To calculate ATE based on the IPW estimator, two assumptions must be satisfied, otherwise this ATE evaluation cannot be justified [38]. One assumption is that each sample has a positive possibility of receiving each treatment level. When there is at least some overlap between the estimated density of the propensity scores that treated samples are assigned to an untreated group and the estimated density of the propensity scores that untreated samples are assigned to an untreated group, the overlap assumption is not violated. If the estimated density for the treated samples has most of its mass near 0, while for the untreated samples the estimated density is near 1, these densities do not have an overlapping region, and the overlap assumption is violated [38, 39].
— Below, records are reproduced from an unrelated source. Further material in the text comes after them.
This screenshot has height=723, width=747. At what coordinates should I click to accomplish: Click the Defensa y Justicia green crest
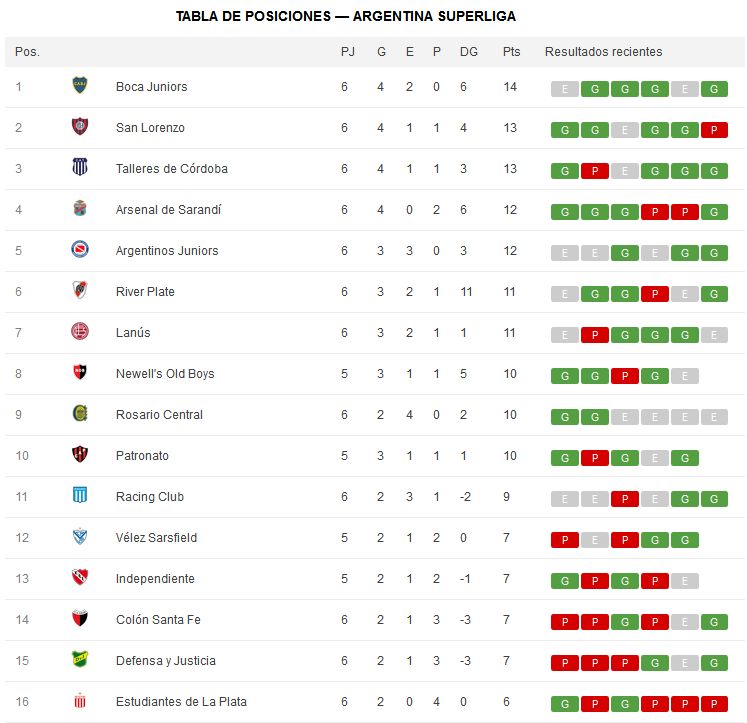[80, 659]
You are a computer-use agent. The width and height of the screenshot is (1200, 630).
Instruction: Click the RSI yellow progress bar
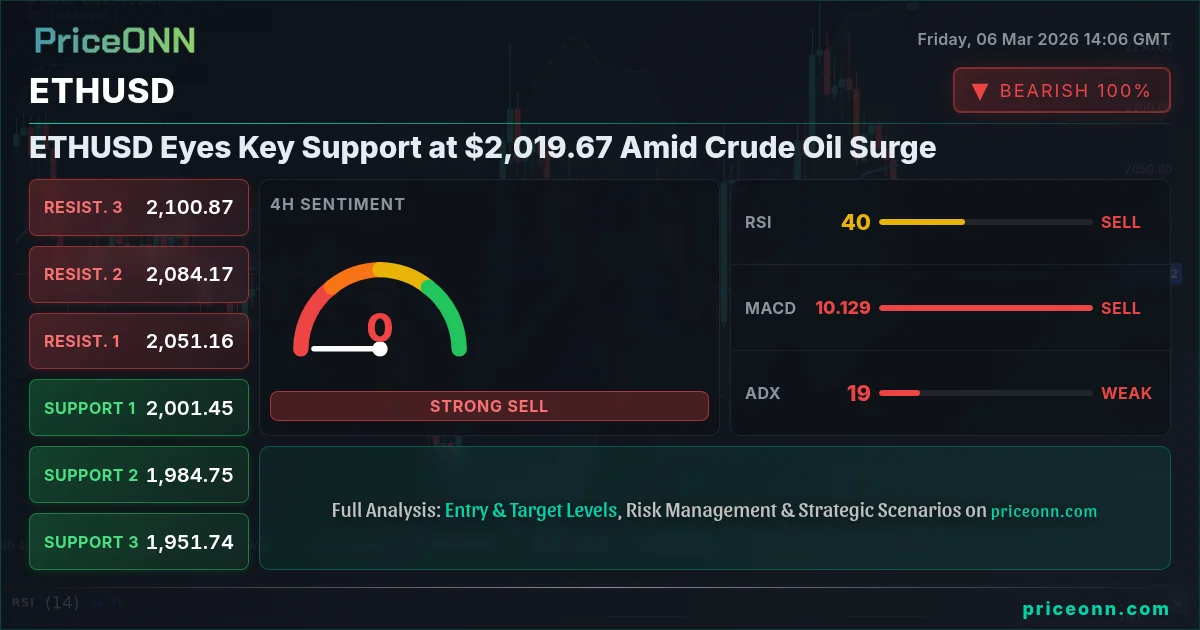pyautogui.click(x=922, y=222)
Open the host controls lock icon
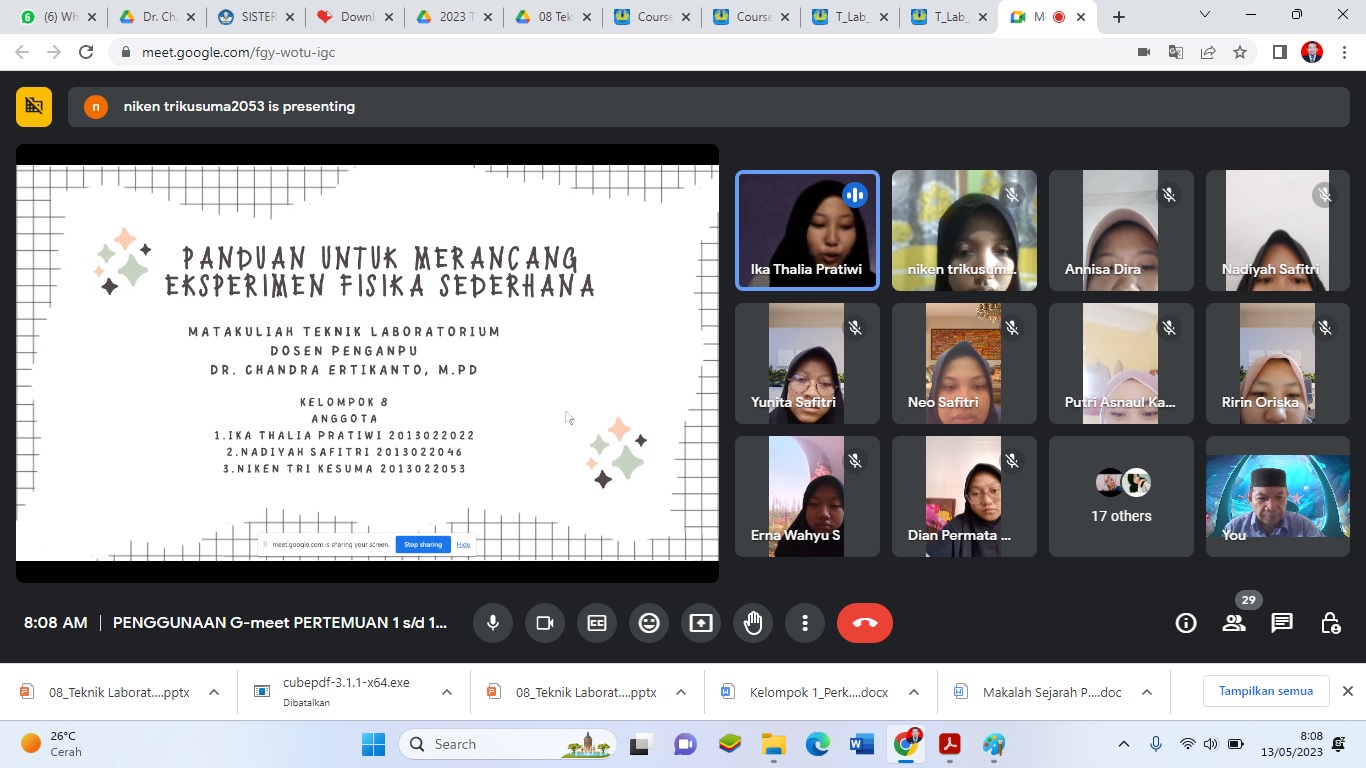The height and width of the screenshot is (768, 1366). 1330,623
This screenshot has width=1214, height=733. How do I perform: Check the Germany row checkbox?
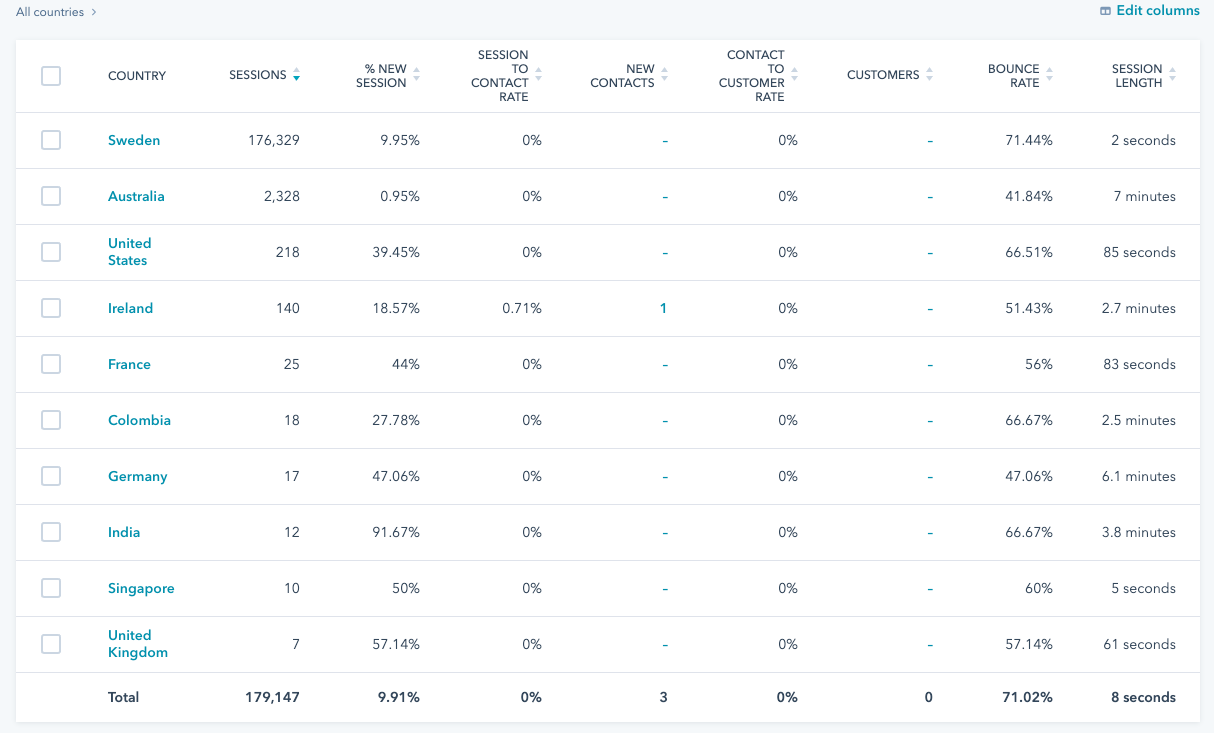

The second assumption is that the means of the covariates corrected by the IPW estimator are balanced between treated and untreated samples. When the means of the covariates of the treated samples are close to those of the untreated samples, the assumption can be considered as not being violated [38, 40]. Before obtaining the ATEs, the validity of these assumptions must be checked.
All analyses were performed using the STATA MP software package, version 15.0 (STATA Corporation, College Station, TX).